Retype the data below verbatim; pictures do not belong in the copy.

** Stored data follows **

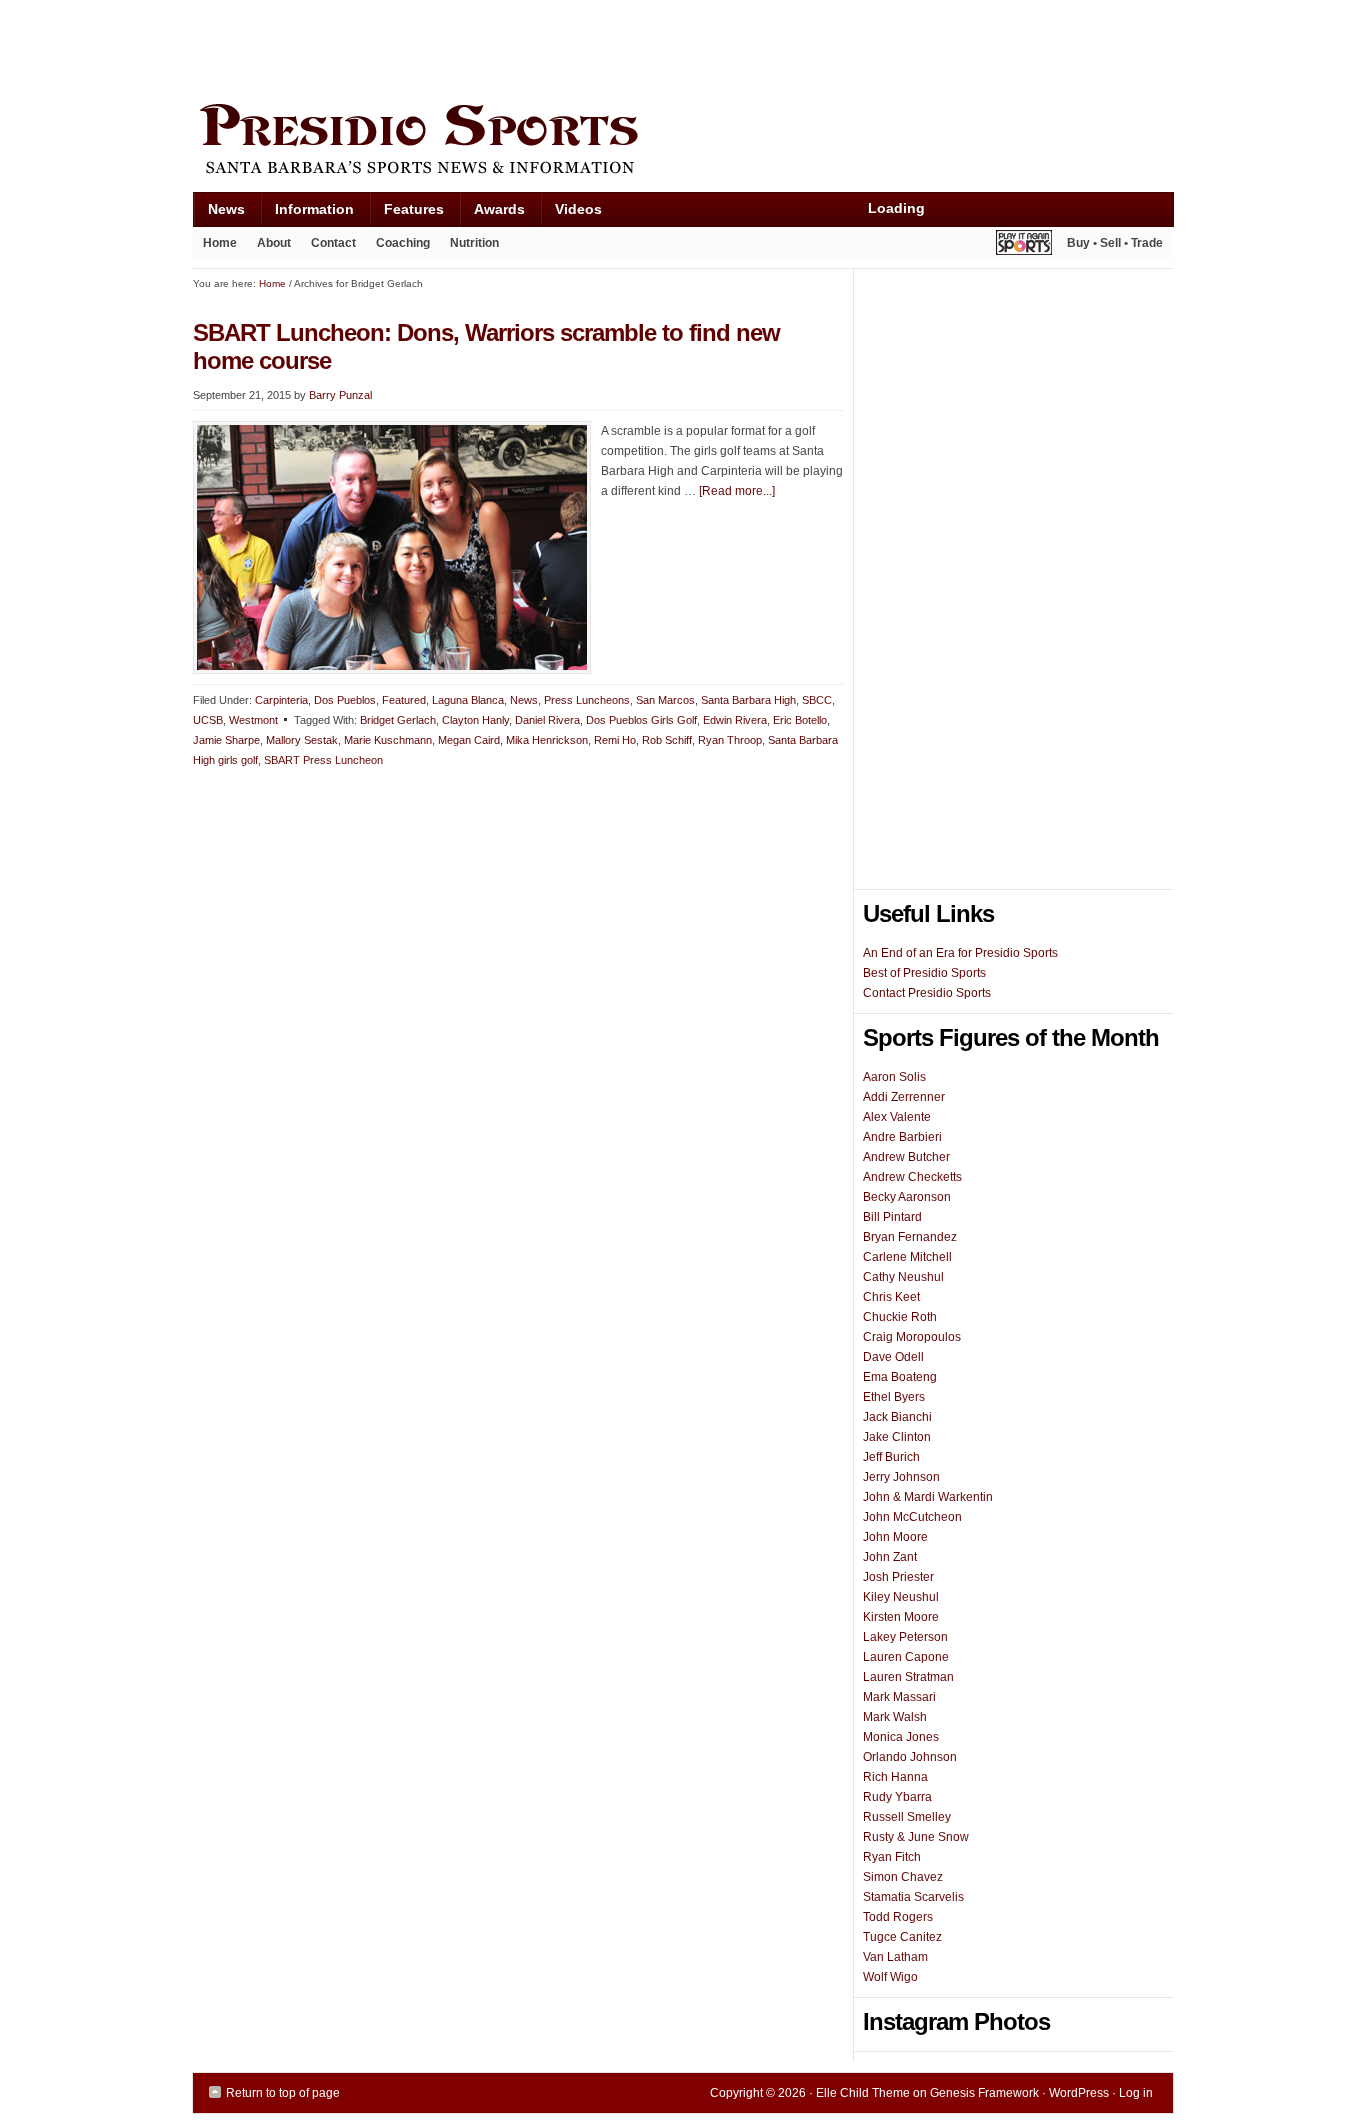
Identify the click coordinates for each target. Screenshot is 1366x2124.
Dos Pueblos (345, 700)
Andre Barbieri (902, 1137)
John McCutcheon (912, 1517)
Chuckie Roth (900, 1317)
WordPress (1079, 2093)
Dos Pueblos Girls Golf (641, 720)
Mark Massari (899, 1697)
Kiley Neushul (901, 1597)
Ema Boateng (900, 1377)
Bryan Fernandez (910, 1237)
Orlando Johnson (910, 1757)
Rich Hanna (895, 1777)
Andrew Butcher (906, 1157)
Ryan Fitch (892, 1857)
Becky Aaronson (907, 1197)
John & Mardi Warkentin (928, 1497)
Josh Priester (898, 1577)
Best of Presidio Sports (924, 973)
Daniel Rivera (547, 720)
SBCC (817, 700)
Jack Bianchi (897, 1417)
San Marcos (665, 700)
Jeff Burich (891, 1457)
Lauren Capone (906, 1657)
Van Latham (895, 1957)
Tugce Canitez (902, 1937)
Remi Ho (615, 740)
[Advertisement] (557, 47)
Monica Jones (901, 1737)
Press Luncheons (587, 700)
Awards (492, 213)
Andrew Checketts (912, 1177)
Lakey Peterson (905, 1637)
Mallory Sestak (302, 740)
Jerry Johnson (901, 1477)
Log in (1136, 2093)
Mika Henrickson (547, 740)
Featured (404, 700)
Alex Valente (897, 1117)
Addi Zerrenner (904, 1097)
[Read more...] (737, 491)
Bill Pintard (892, 1217)
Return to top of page (283, 2093)
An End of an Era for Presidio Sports (960, 953)
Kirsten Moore (901, 1617)
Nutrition (474, 243)
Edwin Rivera (735, 720)
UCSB (208, 720)
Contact (333, 243)
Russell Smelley (907, 1817)
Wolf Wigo (890, 1977)
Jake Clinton (897, 1437)
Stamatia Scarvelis (913, 1897)
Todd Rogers (898, 1917)
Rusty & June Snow (916, 1837)
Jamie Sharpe (226, 740)
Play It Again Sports (1024, 245)
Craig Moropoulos (912, 1337)
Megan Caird (469, 740)
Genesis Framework (984, 2093)
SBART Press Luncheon (323, 760)
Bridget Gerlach (398, 720)
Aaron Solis (894, 1077)
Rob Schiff (667, 740)
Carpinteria (281, 700)
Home (220, 243)
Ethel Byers (894, 1397)
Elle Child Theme (863, 2093)
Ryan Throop (730, 740)
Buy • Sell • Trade (1115, 243)
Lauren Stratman (908, 1677)
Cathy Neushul (903, 1277)
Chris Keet (891, 1297)
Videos (578, 209)
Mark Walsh (895, 1717)
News (219, 213)
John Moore (895, 1537)
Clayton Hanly (475, 720)
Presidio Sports (683, 142)
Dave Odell (893, 1357)
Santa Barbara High (748, 700)
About (269, 247)
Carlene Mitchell (907, 1257)
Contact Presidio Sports (927, 993)
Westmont (253, 720)
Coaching (403, 243)
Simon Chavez (903, 1877)
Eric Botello (800, 720)
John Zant (890, 1557)
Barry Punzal (340, 395)
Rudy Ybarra (897, 1797)
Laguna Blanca (468, 700)
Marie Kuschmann (388, 740)
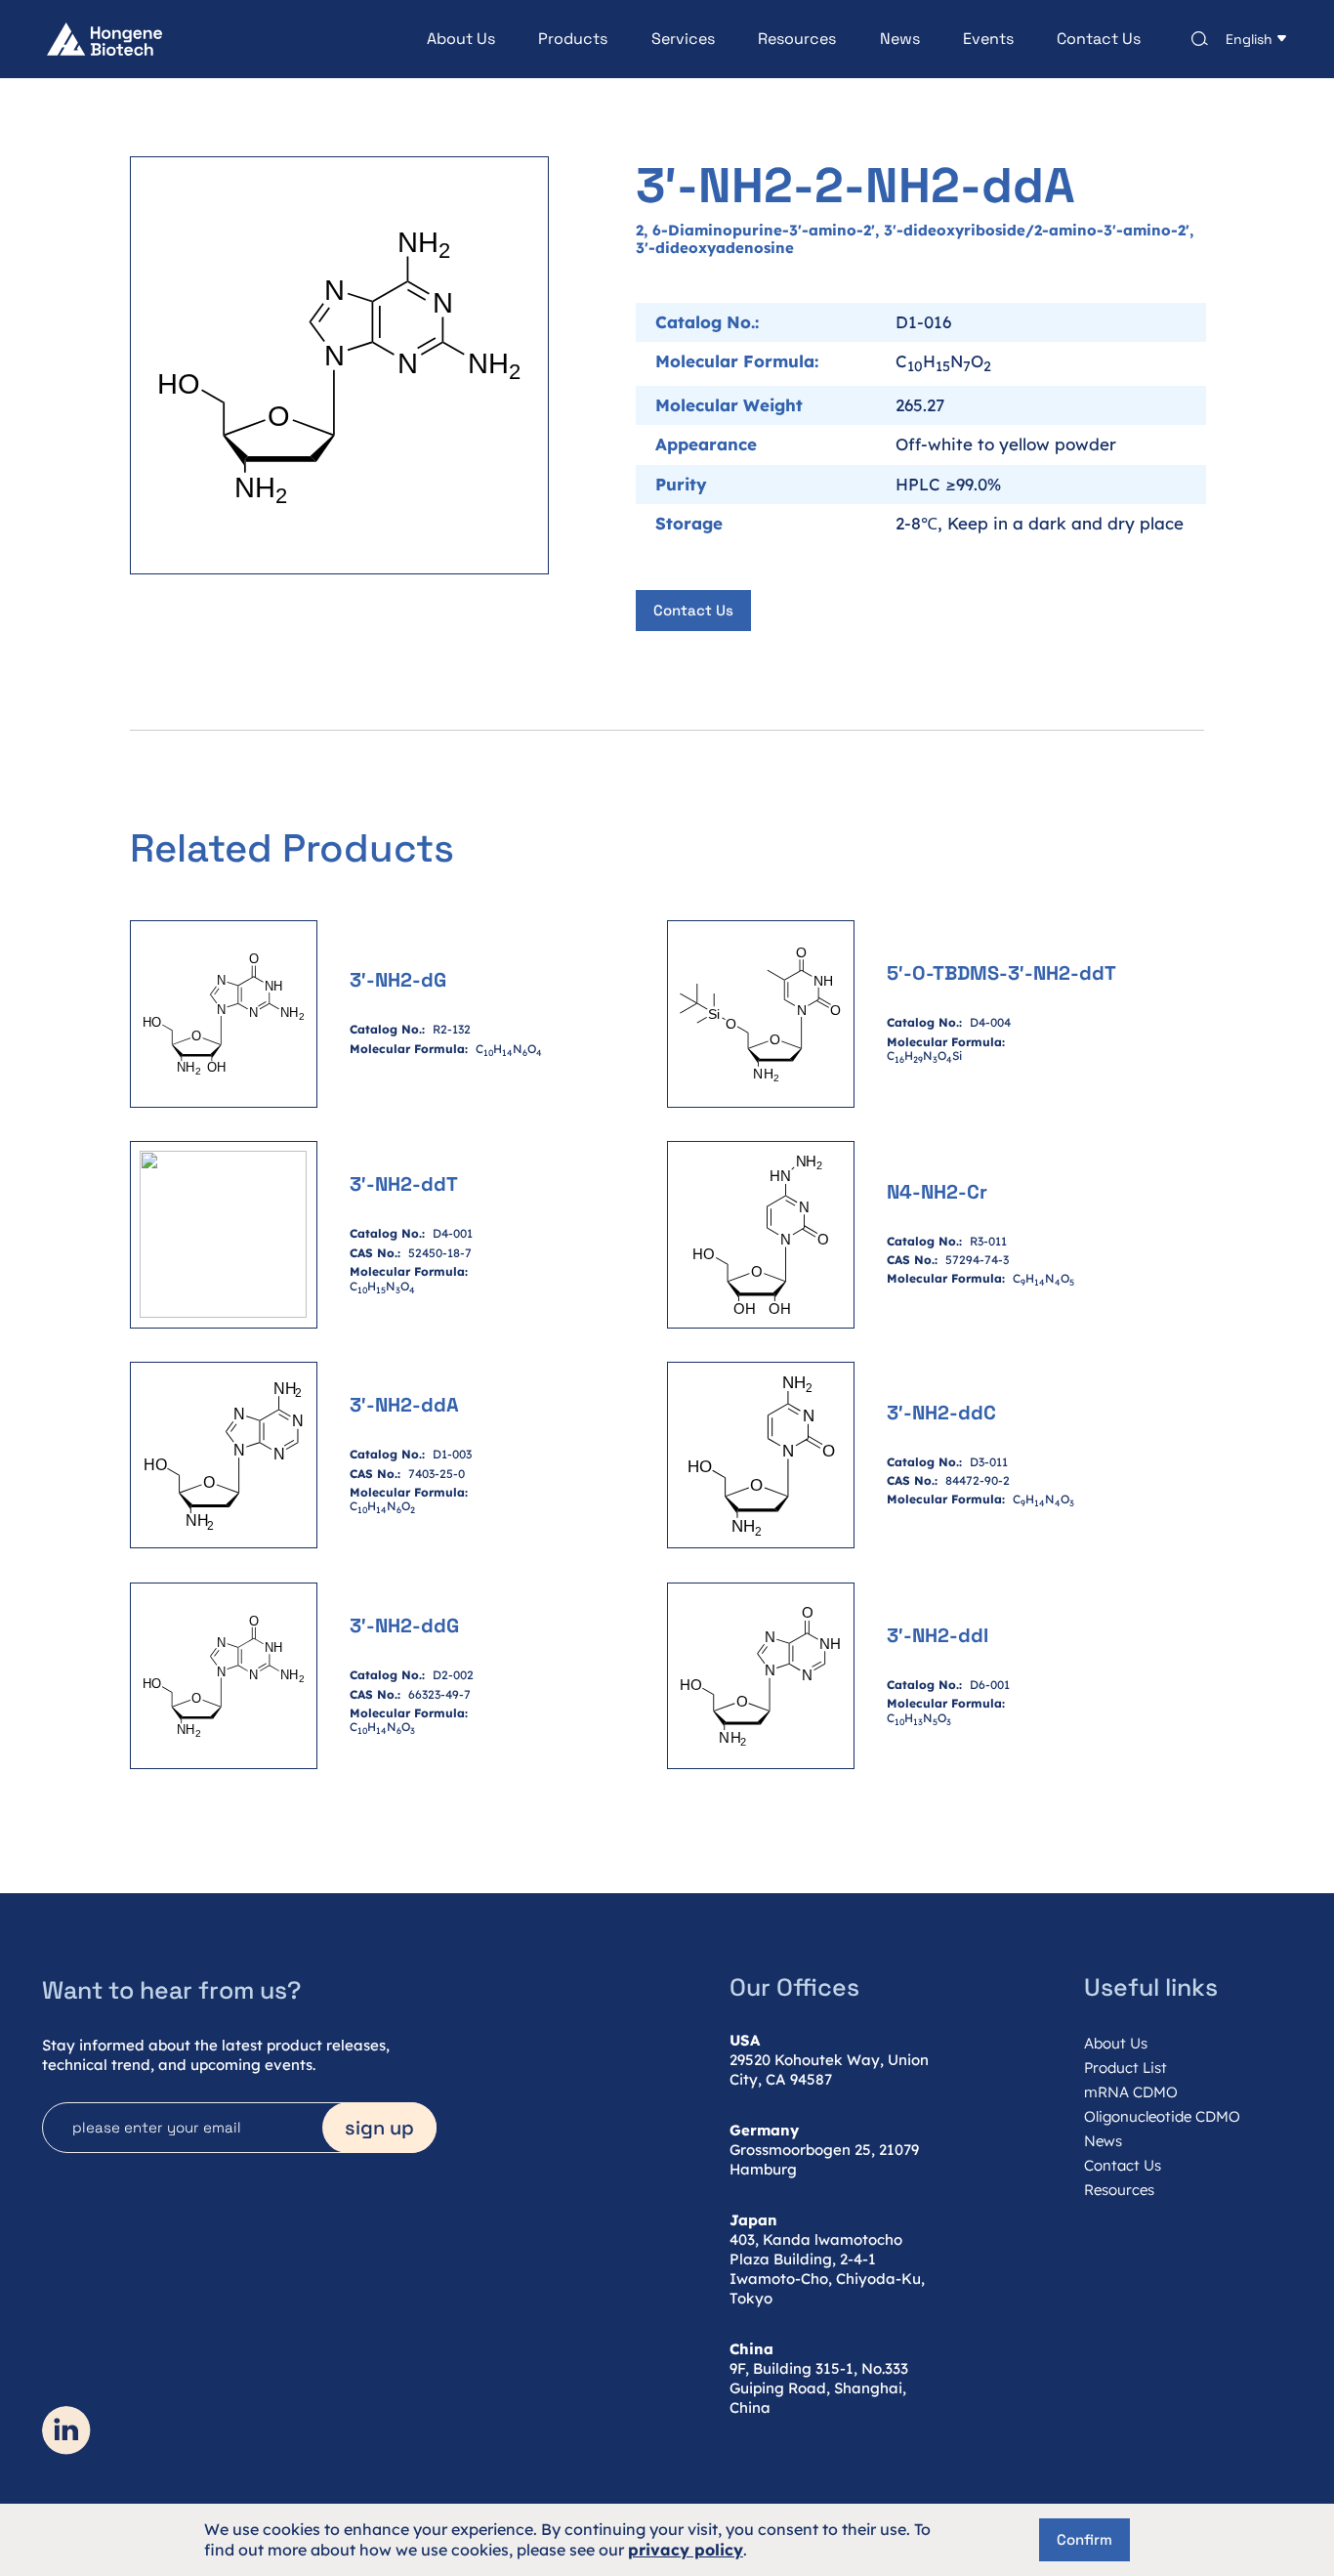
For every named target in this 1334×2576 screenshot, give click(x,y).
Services (683, 39)
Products (572, 39)
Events (988, 39)
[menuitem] (439, 39)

** End of Stored data **

Task answer ::
Identify the click coordinates for each target. Screenshot is 1366x2124.
Dos Pueblos (345, 700)
Andre Barbieri (902, 1137)
John McCutcheon (912, 1517)
Chuckie Roth (900, 1317)
WordPress (1079, 2093)
Dos Pueblos Girls Golf (641, 720)
Mark Massari (899, 1697)
Kiley Neushul (901, 1597)
Ema Boateng (900, 1377)
Bryan Fernandez (910, 1237)
Orlando Johnson (910, 1757)
Rich Hanna (895, 1777)
Andrew Butcher (906, 1157)
Ryan Fitch (892, 1857)
Becky Aaronson (907, 1197)
John & Mardi Warkentin (928, 1497)
Josh Priester (898, 1577)
Best of Presidio Sports (924, 973)
Daniel Rivera (547, 720)
SBCC (817, 700)
Jack Bianchi (897, 1417)
San Marcos (665, 700)
Jeff Burich (891, 1457)
Lauren Capone (906, 1657)
Van Latham (895, 1957)
Tugce Canitez (902, 1937)
Remi Ho (615, 740)
[Advertisement] (557, 47)
Monica Jones (901, 1737)
Press Luncheons (587, 700)
Awards (492, 213)
Andrew Checketts (912, 1177)
Lakey Peterson (905, 1637)
Mallory Sestak (302, 740)
Jerry Johnson (901, 1477)
Log in (1136, 2093)
Mika Henrickson (547, 740)
Featured (404, 700)
Alex Valente (897, 1117)
Addi Zerrenner (904, 1097)
[Read more...] (737, 491)
Bill Pintard (892, 1217)
Return to top of page (283, 2093)
An End of an Era for Presidio Sports (960, 953)
Kirsten Moore (901, 1617)
Nutrition (474, 243)
Edwin Rivera (735, 720)
UCSB (208, 720)
Contact (333, 243)
Russell Smelley (907, 1817)
Wolf Wigo (890, 1977)
Jake Clinton (897, 1437)
Stamatia Scarvelis (913, 1897)
Todd Rogers (898, 1917)
Rusty & June Snow (916, 1837)
Jamie Sharpe (226, 740)
Play It Again Sports (1024, 245)
Craig Moropoulos (912, 1337)
Megan Caird (469, 740)
Genesis Framework (984, 2093)
SBART Press Luncheon (323, 760)
Bridget Gerlach (398, 720)
Aaron Solis (894, 1077)
Rob Schiff (667, 740)
Carpinteria (281, 700)
Home (220, 243)
Ethel Byers (894, 1397)
Elle Child Theme (863, 2093)
Ryan Throop (730, 740)
Buy • Sell • Trade (1115, 243)
Lauren Stratman (908, 1677)
Cathy Neushul (903, 1277)
Chris Keet (891, 1297)
Videos (578, 209)
Mark Walsh (895, 1717)
News (219, 213)
John Moore (895, 1537)
Clayton Hanly (475, 720)
Presidio Sports (683, 142)
Dave Odell (893, 1357)
Santa Barbara High (748, 700)
About (269, 247)
Carlene Mitchell (907, 1257)
Contact Presidio Sports (927, 993)
Westmont (253, 720)
Coaching (403, 243)
Simon Chavez (903, 1877)
Eric Botello (800, 720)
John Zant (890, 1557)
Barry Punzal (340, 395)
Rudy Ybarra (897, 1797)
Laguna Blanca (468, 700)
Marie Kuschmann (388, 740)
For every named target in this 1334×2576 screenshot, give click(x,y).
Services (683, 39)
Products (572, 39)
Events (988, 39)
[menuitem] (439, 39)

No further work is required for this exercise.